Guy Harvey Ocean Foundation and the Cayman Islands Department of Environment is hosting a moonlight screening featuring the documentary A Plastic Ocean, Tuesday 7 November at 7pm in Camana Bay’s Gardenia Court. Snowcones and popcorn will be available for purchase and all proceeds will go to Guy Harvey‘s Ocean Foundation.  A Plastic Ocean is a film that candidly shows the magnitude of plastic polluting our oceans and threatening marine life. Ocean plastic is a growing epidemic contaminating the balance of the ocean, entangling marine life and often being mistaken as food by marine life, mammals and birds resulting in their death.

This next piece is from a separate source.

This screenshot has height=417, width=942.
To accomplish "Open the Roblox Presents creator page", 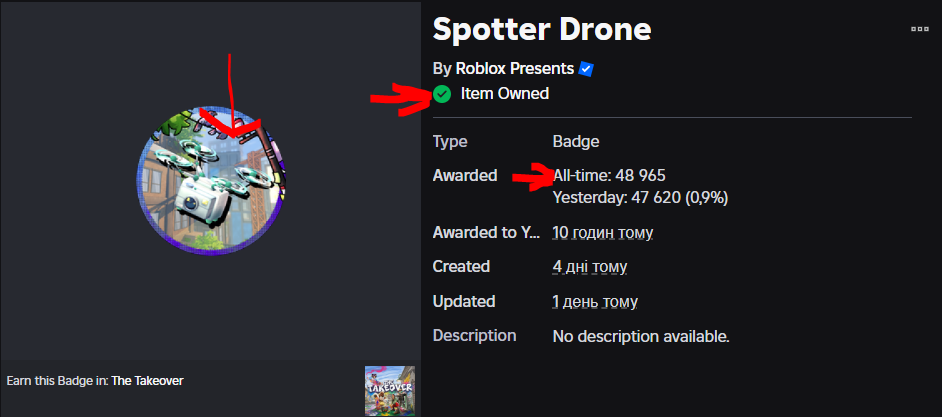I will coord(514,69).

“In the center of the Pacific Ocean gyre our researchers found more plastic than plankton. A Plastic Ocean documents the newest science, proving how plastics, once they enter the oceans, break up into small particulates that enter the food chain where they attract toxins like a magnet. These toxins are stored in seafood’s fatty tissues, and eventually consumed by us.”- A Plastic Ocean

A Plastic Ocean is a powerful film. It is a wake up call, forcing us to pay attention to the level of consumption of plastic products we as consumers have and the negative environmental impact is poses on the ocean due to a lack of proper waste management. Moreover, it brings to the forefront the negative implications plastic toxins have imposed on marine life, our environment and even ourselves. There is a domino effect, the harm we inflict on our environment eventually catches up to us and as a result we hurt ourselves. It is a film that inspires us all to come together to find effective and impactful solutions to tackle the lofty issue of plastic in our oceans.

A Wave of Change


Now more than ever, we need to evaluate our use of plastic, in particular single-use plastics. The epic amount of plastic that is being found in the ocean is a concerning issue. It is a problem that is only going to increase until we all break free from plastic on a global scale in a paramount way. Our relationship with plastic is simple, we have a plastic addiction that is out of control. Plastic is everywhere and used to package nearly everything. Plastic is cheap, convenient and as consumers we have been conditioned to purchase products with plastic packaging and sadly with a bit of a disconnect. Somewhere along the way we stopped asking ourselves where does the trash end up? How long does it take to breakdown in a landfill? What is the environmental impact? The bottom line is there is no “away” trash ends up somewhere and unfortunately the ocean is being treated as a trash can. It becomes easy to justify our use of plastic products because we know most of them can be recycled, but maybe it would be better to eliminate the use of plastic products as much as possible and choose more eco-friendly alternative packing of items instead. In regard to single-use plastics, challenge yourself to eliminate them all together. For instance, say no to straws. A simple action such as giving up straws will add up in a big way. Plastic water bottles, trade those in for a reusable water bottle. Ordering food in while at work or picking up food on the go, consider bringing your cutlery from home or purchasing bamboo cutlery that you can bring to the office. This is an easy way to stop using plastic cutlery. Love your coffee first thing in the morning? Choose to bring a reusable coffee cup to your favorite coffee houses and cafes. Moreover, as a community we can come together to tackle the issue of ocean pollution by organizing and taking part in local beach clean ups. It is astonishing the amount of trash that is found on the beach. Plastic and trash on the beach hits close to home. Recently, a beach clean up hosted by Plastic-Free Cayman collected 1,100 pounds of trash after cleaning up Beach Bay for only a couple of hours. Curious how much plastic bottles contributed to that? A hefty 112.3 pounds was plastic bottles (Plastic Free Cayman, and Cayman 27) Now is the time to act, and work together to reduce our use and reliance on plastic products drastically.